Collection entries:
————

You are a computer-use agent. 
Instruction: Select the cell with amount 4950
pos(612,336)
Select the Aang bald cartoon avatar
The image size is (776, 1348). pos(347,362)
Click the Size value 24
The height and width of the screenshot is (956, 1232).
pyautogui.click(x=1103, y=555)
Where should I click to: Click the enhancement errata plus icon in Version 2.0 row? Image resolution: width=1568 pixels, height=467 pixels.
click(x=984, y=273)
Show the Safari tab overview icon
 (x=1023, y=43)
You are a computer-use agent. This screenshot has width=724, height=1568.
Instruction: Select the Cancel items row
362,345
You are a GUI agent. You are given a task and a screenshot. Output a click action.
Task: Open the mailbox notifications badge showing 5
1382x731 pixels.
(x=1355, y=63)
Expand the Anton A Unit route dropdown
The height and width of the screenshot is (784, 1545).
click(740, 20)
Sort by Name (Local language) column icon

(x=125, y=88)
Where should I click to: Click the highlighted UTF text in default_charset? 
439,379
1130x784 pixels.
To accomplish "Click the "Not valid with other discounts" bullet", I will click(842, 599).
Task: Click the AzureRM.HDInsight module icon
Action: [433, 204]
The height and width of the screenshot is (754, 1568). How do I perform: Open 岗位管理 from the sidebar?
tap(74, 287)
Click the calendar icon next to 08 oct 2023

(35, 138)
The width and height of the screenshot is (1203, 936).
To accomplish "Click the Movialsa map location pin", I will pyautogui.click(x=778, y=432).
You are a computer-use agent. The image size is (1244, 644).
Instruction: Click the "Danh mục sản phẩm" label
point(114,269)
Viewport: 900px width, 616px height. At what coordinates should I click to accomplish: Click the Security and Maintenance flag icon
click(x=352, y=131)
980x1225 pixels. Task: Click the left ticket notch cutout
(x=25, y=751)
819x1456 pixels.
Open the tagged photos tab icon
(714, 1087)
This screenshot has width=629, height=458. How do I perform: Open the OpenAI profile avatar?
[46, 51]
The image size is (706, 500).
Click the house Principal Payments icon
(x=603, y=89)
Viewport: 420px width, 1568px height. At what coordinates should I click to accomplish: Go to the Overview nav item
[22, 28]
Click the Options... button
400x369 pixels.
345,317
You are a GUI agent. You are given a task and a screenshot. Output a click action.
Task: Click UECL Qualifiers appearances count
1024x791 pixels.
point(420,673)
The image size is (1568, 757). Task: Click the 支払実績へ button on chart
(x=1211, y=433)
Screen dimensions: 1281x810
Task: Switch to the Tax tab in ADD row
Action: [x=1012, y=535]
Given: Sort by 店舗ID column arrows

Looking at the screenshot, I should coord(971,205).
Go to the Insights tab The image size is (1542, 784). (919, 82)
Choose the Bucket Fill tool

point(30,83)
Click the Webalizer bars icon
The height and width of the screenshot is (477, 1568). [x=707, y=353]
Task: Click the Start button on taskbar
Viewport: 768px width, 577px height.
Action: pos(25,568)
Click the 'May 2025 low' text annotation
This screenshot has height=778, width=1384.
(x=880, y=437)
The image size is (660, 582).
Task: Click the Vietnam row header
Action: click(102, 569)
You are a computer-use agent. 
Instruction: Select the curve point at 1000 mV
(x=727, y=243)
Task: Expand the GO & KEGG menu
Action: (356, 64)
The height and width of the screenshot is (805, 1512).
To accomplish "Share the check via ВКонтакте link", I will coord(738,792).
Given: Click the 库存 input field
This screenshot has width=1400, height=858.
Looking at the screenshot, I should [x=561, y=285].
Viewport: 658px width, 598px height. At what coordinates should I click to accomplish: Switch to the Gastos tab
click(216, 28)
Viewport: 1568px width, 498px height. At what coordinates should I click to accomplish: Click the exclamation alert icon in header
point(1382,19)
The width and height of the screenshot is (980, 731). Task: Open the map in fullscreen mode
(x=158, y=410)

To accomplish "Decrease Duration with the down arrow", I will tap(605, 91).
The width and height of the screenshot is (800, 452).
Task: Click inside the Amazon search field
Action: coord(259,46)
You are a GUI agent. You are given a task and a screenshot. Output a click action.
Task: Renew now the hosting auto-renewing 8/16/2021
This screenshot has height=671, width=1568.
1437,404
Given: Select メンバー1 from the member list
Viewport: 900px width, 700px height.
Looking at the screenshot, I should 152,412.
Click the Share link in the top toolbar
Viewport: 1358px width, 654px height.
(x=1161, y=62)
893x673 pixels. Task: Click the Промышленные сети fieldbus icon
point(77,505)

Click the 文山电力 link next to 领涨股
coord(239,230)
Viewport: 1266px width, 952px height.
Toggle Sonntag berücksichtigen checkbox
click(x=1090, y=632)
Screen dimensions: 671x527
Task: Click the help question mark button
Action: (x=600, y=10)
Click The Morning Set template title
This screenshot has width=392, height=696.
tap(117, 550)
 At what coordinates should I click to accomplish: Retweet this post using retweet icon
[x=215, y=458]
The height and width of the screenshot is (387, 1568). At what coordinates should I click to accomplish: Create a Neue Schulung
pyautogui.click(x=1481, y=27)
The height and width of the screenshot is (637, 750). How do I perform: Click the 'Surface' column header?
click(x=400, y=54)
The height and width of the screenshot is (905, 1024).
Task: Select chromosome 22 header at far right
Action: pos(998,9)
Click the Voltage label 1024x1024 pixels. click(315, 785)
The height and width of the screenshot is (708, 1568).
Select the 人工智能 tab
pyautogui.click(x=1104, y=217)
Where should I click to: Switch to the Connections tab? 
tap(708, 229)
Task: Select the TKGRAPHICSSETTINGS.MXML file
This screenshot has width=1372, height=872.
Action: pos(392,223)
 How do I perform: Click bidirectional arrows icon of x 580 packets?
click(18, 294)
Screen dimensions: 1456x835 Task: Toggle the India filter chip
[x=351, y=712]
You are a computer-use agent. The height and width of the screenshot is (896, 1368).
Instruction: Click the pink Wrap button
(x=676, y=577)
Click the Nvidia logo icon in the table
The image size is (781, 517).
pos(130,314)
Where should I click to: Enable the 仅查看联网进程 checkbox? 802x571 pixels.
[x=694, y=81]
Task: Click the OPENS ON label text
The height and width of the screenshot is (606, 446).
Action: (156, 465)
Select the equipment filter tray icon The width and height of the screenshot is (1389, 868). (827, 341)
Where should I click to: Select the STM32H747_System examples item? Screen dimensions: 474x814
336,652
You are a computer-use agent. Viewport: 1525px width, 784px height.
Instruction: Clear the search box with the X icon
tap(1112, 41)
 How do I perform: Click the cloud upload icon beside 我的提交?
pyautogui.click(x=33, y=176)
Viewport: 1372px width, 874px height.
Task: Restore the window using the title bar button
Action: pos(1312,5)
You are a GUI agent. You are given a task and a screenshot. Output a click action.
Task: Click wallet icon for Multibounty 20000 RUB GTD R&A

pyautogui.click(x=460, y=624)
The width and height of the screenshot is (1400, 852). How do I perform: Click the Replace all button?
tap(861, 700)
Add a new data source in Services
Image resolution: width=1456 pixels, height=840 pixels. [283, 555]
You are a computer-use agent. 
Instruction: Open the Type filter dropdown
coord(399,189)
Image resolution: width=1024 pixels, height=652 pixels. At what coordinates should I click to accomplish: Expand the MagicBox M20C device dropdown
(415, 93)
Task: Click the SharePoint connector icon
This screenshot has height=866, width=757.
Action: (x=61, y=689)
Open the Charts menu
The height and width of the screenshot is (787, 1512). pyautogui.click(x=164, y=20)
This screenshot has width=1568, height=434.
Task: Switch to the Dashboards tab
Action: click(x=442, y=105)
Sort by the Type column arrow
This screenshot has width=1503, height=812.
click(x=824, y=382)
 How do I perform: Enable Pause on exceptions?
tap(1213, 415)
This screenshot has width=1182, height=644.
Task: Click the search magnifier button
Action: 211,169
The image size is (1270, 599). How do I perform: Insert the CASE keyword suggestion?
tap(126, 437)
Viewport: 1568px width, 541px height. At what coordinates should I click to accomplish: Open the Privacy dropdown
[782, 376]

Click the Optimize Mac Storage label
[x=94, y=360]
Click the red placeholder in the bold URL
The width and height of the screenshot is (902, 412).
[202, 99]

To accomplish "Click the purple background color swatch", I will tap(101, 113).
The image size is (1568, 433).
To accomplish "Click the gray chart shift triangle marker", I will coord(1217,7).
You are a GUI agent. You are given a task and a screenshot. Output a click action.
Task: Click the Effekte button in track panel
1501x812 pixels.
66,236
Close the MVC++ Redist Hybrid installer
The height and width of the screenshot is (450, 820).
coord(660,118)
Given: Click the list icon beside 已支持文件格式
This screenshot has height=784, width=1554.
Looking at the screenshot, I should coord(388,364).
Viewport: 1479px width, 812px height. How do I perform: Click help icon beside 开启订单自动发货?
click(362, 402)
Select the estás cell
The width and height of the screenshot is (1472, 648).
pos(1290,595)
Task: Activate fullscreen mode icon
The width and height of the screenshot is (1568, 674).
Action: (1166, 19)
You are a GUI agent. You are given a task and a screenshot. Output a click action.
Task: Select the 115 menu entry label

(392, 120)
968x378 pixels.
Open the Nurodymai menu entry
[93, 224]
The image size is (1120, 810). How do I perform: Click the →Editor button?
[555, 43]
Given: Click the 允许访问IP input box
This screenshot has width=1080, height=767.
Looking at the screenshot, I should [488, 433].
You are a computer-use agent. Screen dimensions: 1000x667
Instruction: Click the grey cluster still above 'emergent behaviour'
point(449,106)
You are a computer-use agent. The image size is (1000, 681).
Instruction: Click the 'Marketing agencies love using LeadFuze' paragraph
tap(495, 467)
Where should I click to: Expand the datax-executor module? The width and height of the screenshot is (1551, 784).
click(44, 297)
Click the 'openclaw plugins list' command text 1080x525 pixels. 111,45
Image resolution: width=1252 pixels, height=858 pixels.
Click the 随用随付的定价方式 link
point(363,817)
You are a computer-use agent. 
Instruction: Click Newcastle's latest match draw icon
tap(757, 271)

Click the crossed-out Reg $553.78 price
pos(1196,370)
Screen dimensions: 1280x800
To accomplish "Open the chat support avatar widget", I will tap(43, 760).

————

#### WHAT YOU NEED TO DO
Convert the items in the part that opens with the line containing "The height and width of the screenshot is (805, 1512)." and closes with the line containing "Looking at the screenshot, I should [x=561, y=285]." into a two-column CSV headed item_text and item_answer, with one row per item. Put each field in quotation marks and turn any line breaks into spaces.

#### ANSWER FOR THIS EXERCISE
item_text,item_answer
"The height and width of the screenshot is (805, 1512). To accomplish ""Share the check via ВКонтакте link"",","I will coord(738,792)."
"Given: Click the 库存 input field This screenshot has width=1400, height=858.","Looking at the screenshot, I should [x=561, y=285]."